Nadir and Occultation for MArs Discovery (NOMAD) is a 3-channel spectrometer on board the ExoMars Trace Gas Orbiter (TGO) launched to Mars orbit on 14 March 2016.

NOMAD is designed to perform high-sensitivity orbital identification of atmospheric components, concentration and temperature, their sources, loss, and cycles. It measures the sunlight reflected from the surface and atmosphere of Mars, and it analyses its wavelength spectrum to identify the components of the Martian atmosphere that may suggest a biological source. The Principal Investigator is Ann Carine Vandaele, from the Belgian Institute for Space Aeronomy, Belgium.

Niger Vallis

Niger Vallis is a valley on Mars that appears to have been carved by water. It has been identified as an outflow channel. It merges with Dao Vallis which runs southwestward into Hellas Planitia from the volcanic Hadriacus Mons. Like Dao, it was formed around the Late Noachian and Early Hesperian Epochs.
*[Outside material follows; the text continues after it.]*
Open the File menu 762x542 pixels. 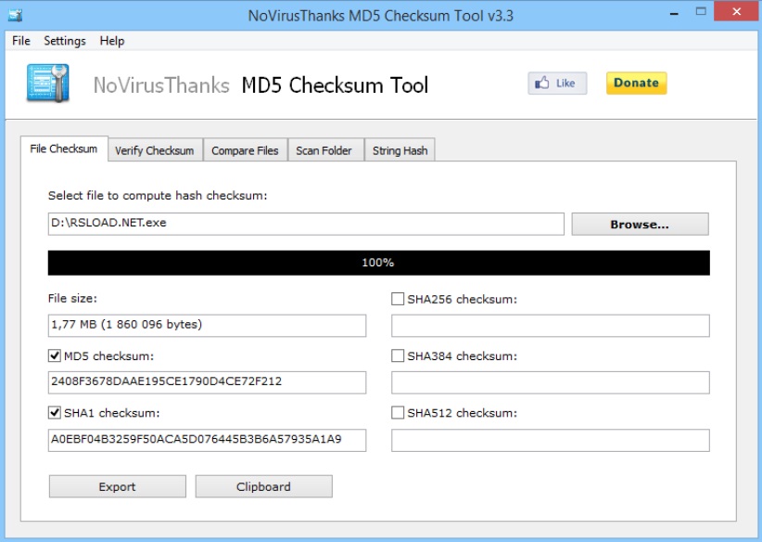pyautogui.click(x=21, y=41)
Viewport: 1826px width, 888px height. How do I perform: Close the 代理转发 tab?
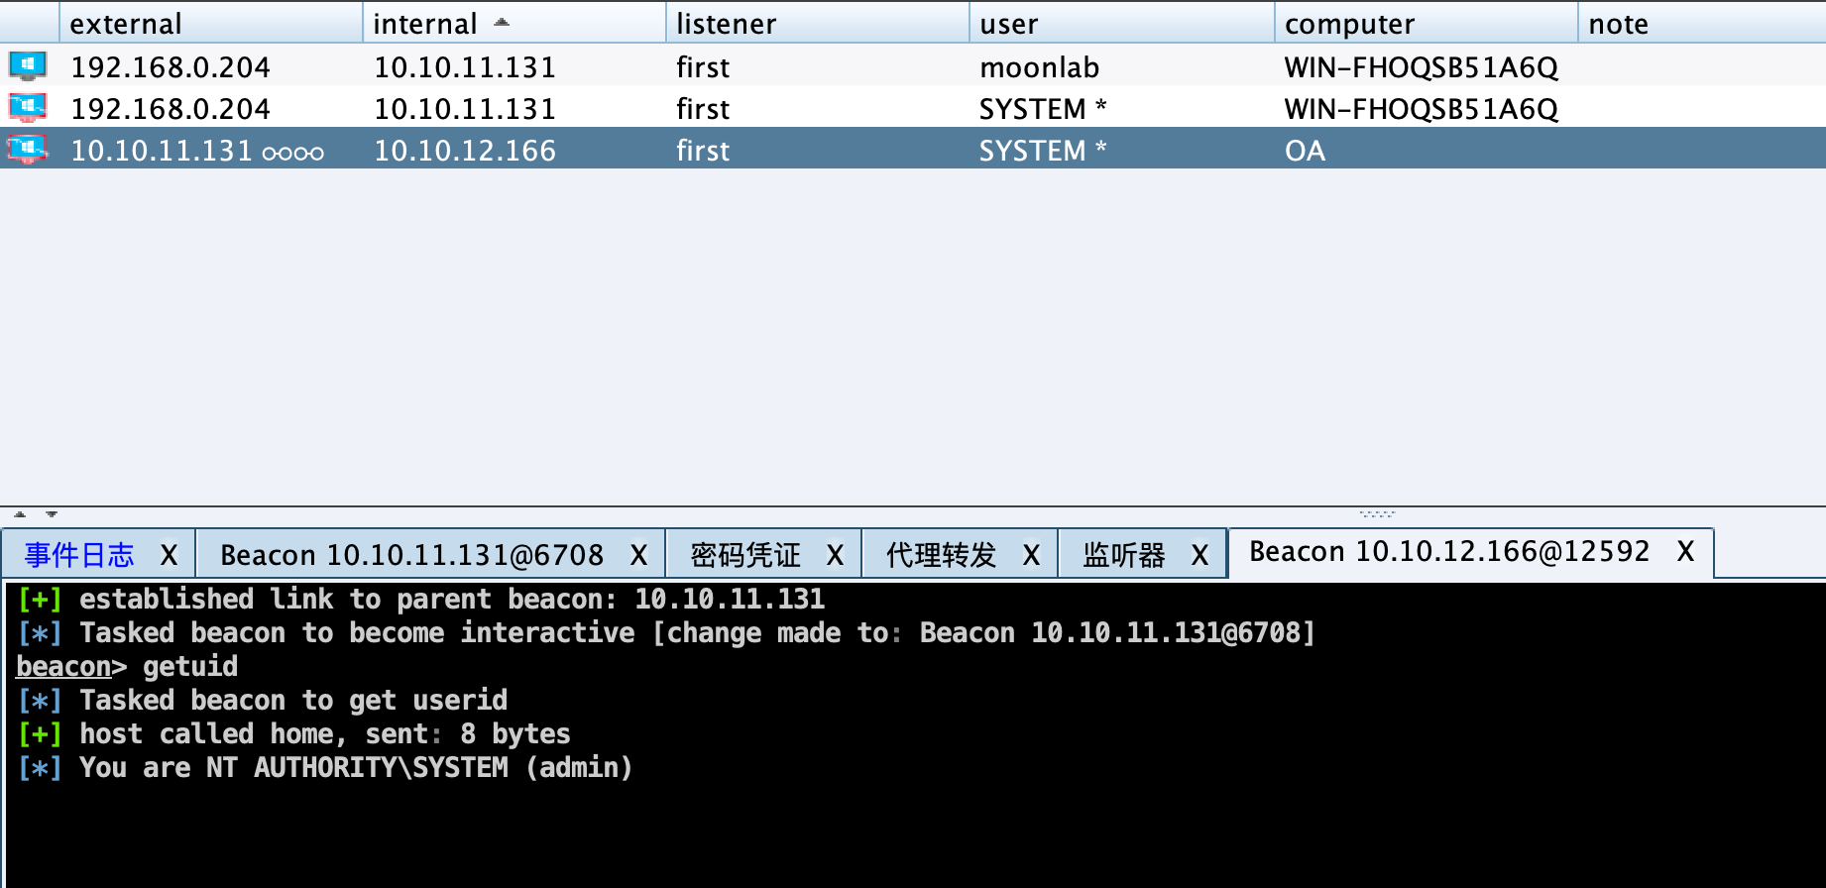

It is named after the Niger River in Africa.


The Noachian is a geologic system and early time period on the planet Mars characterized by high rates of meteorite and asteroid impacts and the possible presence of abundant surface water. The absolute age of the Noachian period is uncertain but probably corresponds to the lunar Pre-Nectarian to Early Imbrian periods of 4100 to 3700 million years ago, during the interval known as the Late Heavy Bombardment. Many of the large impact basins on the Moon and Mars formed at this time. The Noachian Period is roughly equivalent to the Earth’s Hadean and early Archean eons when the first life forms likely arose.Noachian-aged terrains on Mars are prime spacecraft landing sites to search for fossil evidence of life. During the Noachian, the atmosphere of Mars was denser than it is today, and the climate possibly warm enough to allow rainfall. Large lakes and rivers were present in the southern hemisphere, and an ocean may have covered the low-lying northern plains. Extensive volcanism occurred in the Tharsis region, building up enormous masses of volcanic material (the Tharsis bulge) and releasing large quantities of gases into the atmosphere. Weathering of surface rocks produced a diversity of clay minerals (phyllosilicates) that formed under chemical conditions conducive to microbial life.

Tader Valles

Tader Valles is a set of small channels in the Phaethontis quadrangle found at

49.1° south latitude and 152.5° west longitude. it is named after the ancient name for present Segura River, Spain.


WAVAR, short for water-vapor adsorption reactor, is a process that has been studied for its potential in directly extracting water from the atmosphere of Mars by alternately blowing air over a zeolite adsorption bed and heating the bed to extract the adsorbed water. An advantage of this process is its mechanical simplicity and applicability to any point on Mars's surface. Its output is not sufficient for industrial purposes such as fuel manufacture, but it may be a useful supplement to life support in some architectures.